That's very good, Tom! It's the conclusion I arrived at a few years ago, and
I don't see why you describe it as an abandonning of truth. I think being
upset at this conclusion is like reaching for the nearest nailed-down object
when you first learn that the Earth is a sphere: if you didn't fall off
before learning this, why should you fall off after? In any case, we return
to the distinction between the utility of a belief and its truth value: if
an idea will have negative consequences for all who come to understand it,
you could argue that the idea should be kept secret, but you can't argue
that the idea is therefore false.
....what are we left with?
To make my point more plain, I will give my own answer to this question.

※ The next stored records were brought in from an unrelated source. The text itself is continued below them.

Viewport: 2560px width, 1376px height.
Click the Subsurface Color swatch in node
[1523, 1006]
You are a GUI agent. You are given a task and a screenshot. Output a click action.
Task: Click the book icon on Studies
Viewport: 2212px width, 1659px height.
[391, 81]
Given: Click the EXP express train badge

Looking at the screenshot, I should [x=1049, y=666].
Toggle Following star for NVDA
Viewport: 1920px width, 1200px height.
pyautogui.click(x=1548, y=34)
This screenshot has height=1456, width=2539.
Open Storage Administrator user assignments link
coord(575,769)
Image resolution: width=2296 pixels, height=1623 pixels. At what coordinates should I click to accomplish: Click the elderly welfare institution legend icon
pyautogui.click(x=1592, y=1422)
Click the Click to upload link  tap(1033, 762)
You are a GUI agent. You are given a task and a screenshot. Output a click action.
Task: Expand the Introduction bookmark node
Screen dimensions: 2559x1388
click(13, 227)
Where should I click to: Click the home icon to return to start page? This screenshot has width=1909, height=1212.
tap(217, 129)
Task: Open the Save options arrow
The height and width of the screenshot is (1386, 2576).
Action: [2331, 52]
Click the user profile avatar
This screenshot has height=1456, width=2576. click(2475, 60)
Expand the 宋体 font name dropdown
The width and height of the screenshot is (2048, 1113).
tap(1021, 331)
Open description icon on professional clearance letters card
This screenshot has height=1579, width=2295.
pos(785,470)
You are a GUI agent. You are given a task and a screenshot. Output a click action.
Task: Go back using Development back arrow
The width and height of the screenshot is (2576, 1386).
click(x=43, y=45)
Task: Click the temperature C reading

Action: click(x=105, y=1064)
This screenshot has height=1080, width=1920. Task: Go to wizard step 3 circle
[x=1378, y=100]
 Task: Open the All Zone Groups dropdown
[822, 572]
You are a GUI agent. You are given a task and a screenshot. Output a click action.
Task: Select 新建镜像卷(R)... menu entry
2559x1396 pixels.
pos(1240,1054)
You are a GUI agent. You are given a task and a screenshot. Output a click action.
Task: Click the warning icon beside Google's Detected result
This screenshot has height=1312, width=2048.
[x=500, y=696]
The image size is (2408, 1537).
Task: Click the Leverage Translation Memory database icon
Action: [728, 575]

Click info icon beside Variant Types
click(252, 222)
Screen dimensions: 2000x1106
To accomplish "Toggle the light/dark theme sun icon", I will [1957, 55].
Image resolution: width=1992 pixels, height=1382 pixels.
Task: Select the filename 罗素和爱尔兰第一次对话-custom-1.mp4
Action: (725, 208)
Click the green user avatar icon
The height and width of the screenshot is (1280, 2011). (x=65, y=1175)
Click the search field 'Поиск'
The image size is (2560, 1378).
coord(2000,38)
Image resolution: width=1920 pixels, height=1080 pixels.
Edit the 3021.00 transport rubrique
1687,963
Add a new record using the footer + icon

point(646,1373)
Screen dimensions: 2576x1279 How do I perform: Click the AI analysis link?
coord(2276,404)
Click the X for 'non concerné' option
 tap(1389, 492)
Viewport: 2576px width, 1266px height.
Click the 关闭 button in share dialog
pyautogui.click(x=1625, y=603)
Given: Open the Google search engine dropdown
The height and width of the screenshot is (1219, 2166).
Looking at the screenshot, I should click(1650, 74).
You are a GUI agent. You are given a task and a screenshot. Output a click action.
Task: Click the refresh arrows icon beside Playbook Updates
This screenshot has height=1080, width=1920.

If we abandon a belief in truth, or if we totally separate truth from our
lives, then what are we left with? We are left devoid of meaning in our
lives. We would end up with something like, "I as a person, do not exist,
for putting such a label as "person" on me would be persumptuous of having
a corner on truth, and I don't believe in truth. Instead, I just aimlessly
float, like an undefined point, from one observer-moment to the next, and
randomly bounce off my surroundings. Since I don't have any beliefs that I
hold onto for more than one observer-moment at a time (since I am not a
person), then anything can change my mind. In fact, this implies (for I
wouldn't dare assume it) that my mind doesn't not exist. There are only
particulars. Therefore, why am I even thinking or talking? I am lost.
But this doesn't matter because I don't exist as a person and so I have
nothing to lose. I am not making sense."